> _WHAT IS NEEDED_:
Please copy the stretch from "Our meta-analysis showed" through "detection of BD." in the passage on bipolar screening tools, replacing each "psychiatric services" with "clinical settings".

> _SOURCE TEXT_:
Our meta-analysis showed sensitivity and specificity of 0.82 and 0.73 for the BI at recommended cut-off in psychiatric services, respectively. In this context, Carvalho et al. performed a meta-analysis to compare the diagnostic accuracy of the bipolar spectrum diagnostic scale (BSDS), HCL-32 and (MDQ, and reported summary sensitivities of 81%, 66% and 69%, as well as specificities of 67%, 79% and 86% for the HCL-32, MDQ, and BSDS in psychiatric services, respectively [10]. Thus, the BI could be more accurate than the other available tools for the detection of BD in primary care or general population settings. Given that the BSDS, HCL-32, and MDQ were proposed to advance the diagnosis of less exuberant BD [34, 35], this may explain why the other tools are less accurate than the BI for detection of BD.

The age of onset is very important in BI; thus, earlier ages of onset include higher scores, which point toward a greater probability of BD [36]. Proper care of people with BD needs an in-depth understanding of the subtleties of symptoms at different ages, as well as considering the age of onset, which may have an etiological worth [37]. Truthfully, from the clinical practice point of view, a recent meta-analytical study showed that early age of onset is associated with longer delays in diagnosis and treatment, more severe depression, higher levels of anxiety, and substance use [38]. Another study revealed that given the difference in terms of both ages of onset and initial treatment, though intervention in early-onset may reduce the severity of the disorder and prevent secondary symptoms, this should be determined in the clinical practice context [39]. Therefore, it is very important to pay attention to the age of onset in terms of the BI combined with clinical psychiatry.

Records from a collection:
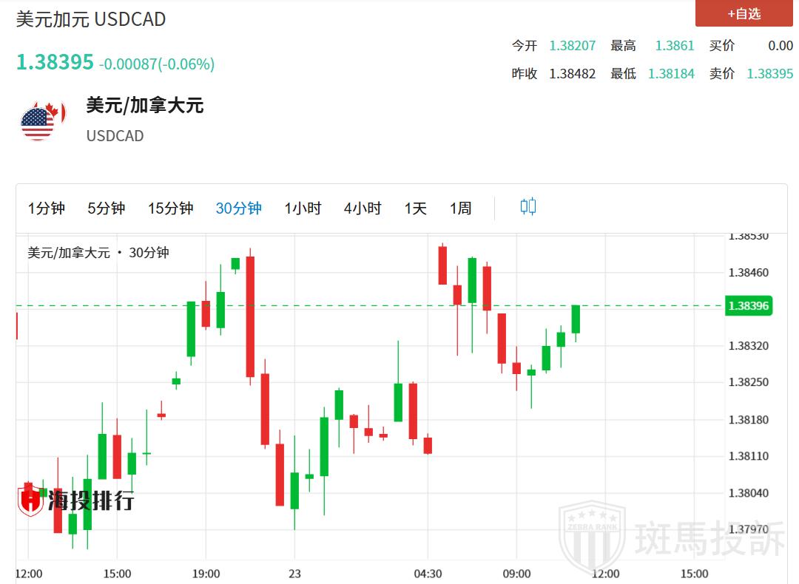Show the 1天 daily chart
Screen dimensions: 799x584
pos(415,208)
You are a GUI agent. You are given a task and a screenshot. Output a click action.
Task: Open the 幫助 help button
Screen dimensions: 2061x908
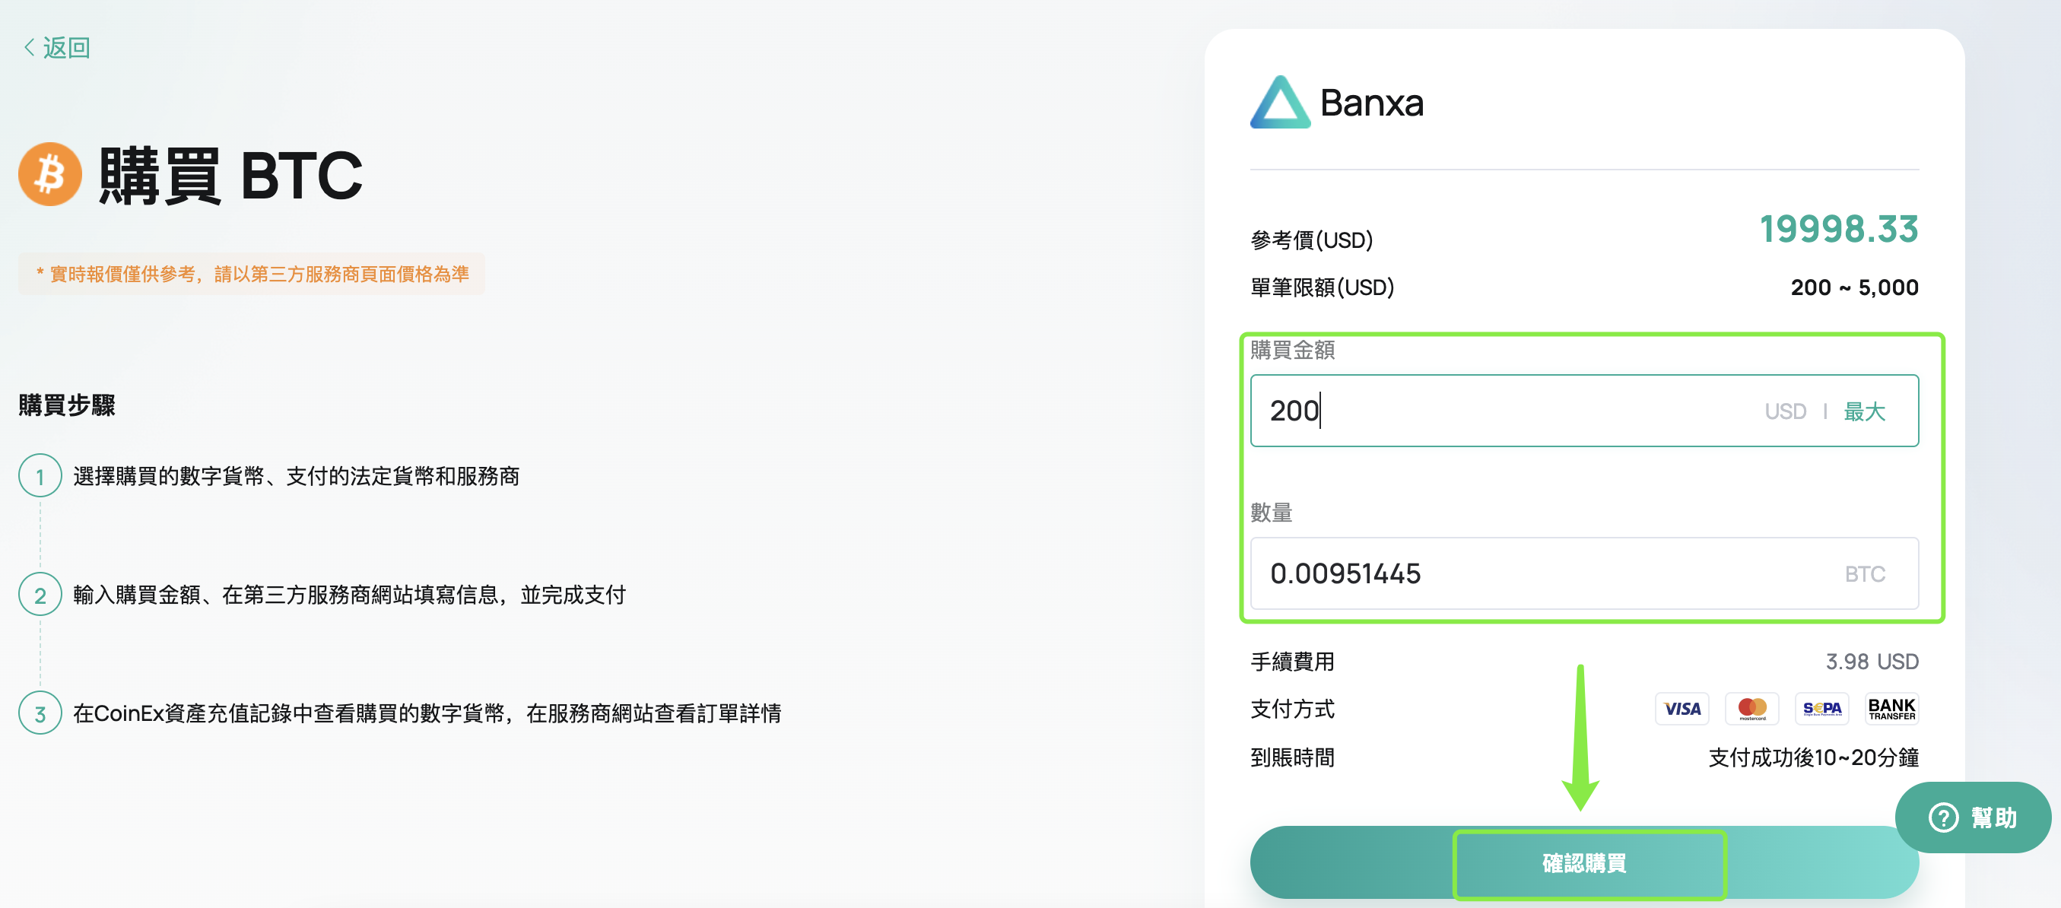point(1973,818)
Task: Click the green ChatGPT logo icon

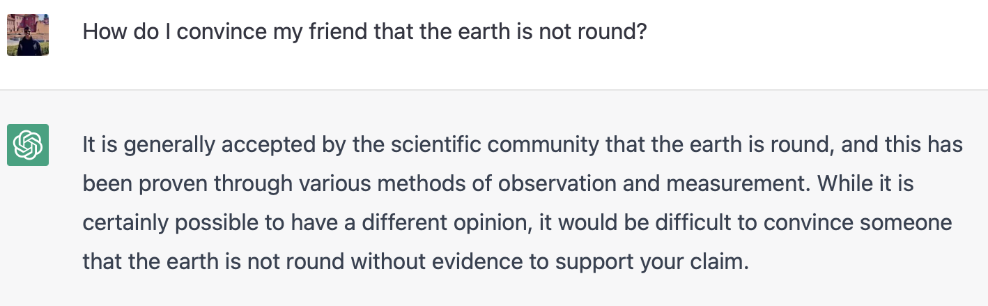Action: tap(28, 145)
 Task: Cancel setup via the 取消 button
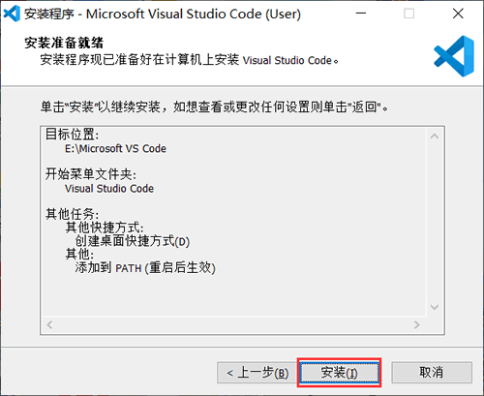432,373
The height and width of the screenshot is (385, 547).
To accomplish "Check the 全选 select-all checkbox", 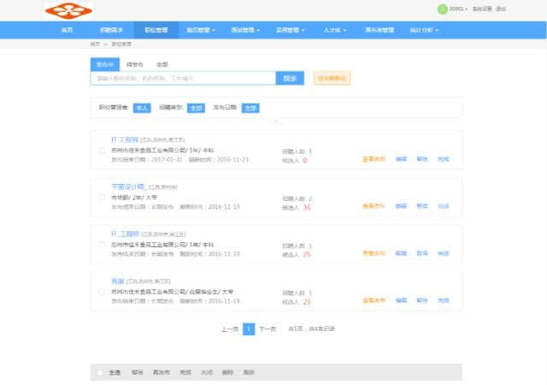I will coord(100,372).
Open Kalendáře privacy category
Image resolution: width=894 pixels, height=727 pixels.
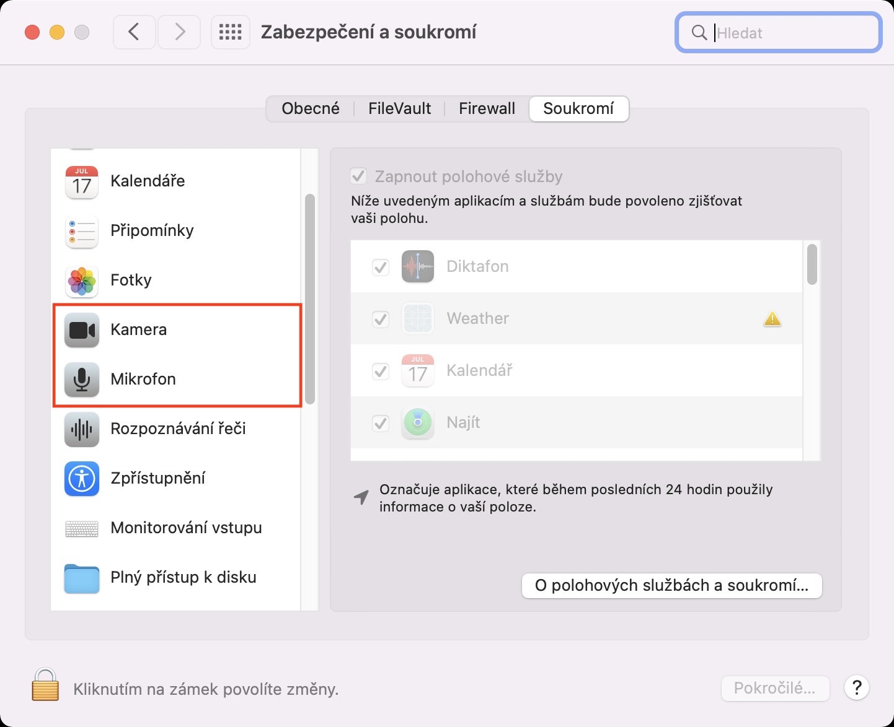click(148, 181)
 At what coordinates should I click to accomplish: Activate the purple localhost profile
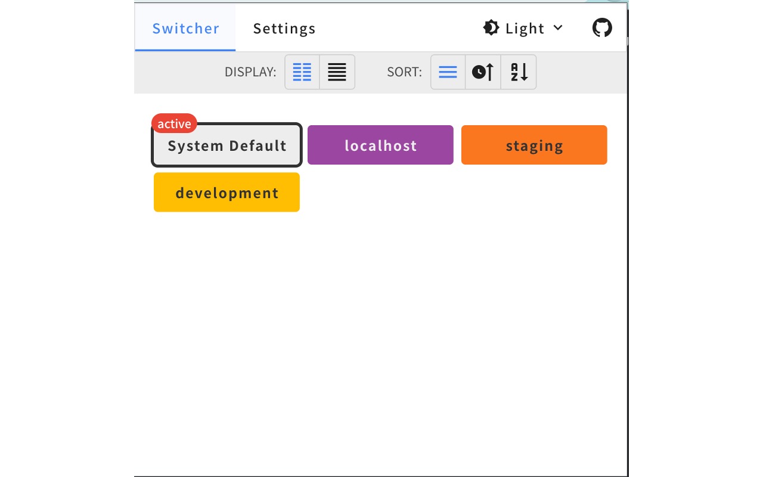click(x=380, y=145)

> _YOUR SOLUTION_:
Our meta-analysis showed sensitivity and specificity of 0.82 and 0.73 for the BI at recommended cut-off in clinical settings, respectively. In this context, Carvalho et al. performed a meta-analysis to compare the diagnostic accuracy of the bipolar spectrum diagnostic scale (BSDS), HCL-32 and (MDQ, and reported summary sensitivities of 81%, 66% and 69%, as well as specificities of 67%, 79% and 86% for the HCL-32, MDQ, and BSDS in clinical settings, respectively [10]. Thus, the BI could be more accurate than the other available tools for the detection of BD in primary care or general population settings. Given that the BSDS, HCL-32, and MDQ were proposed to advance the diagnosis of less exuberant BD [34, 35], this may explain why the other tools are less accurate than the BI for detection of BD.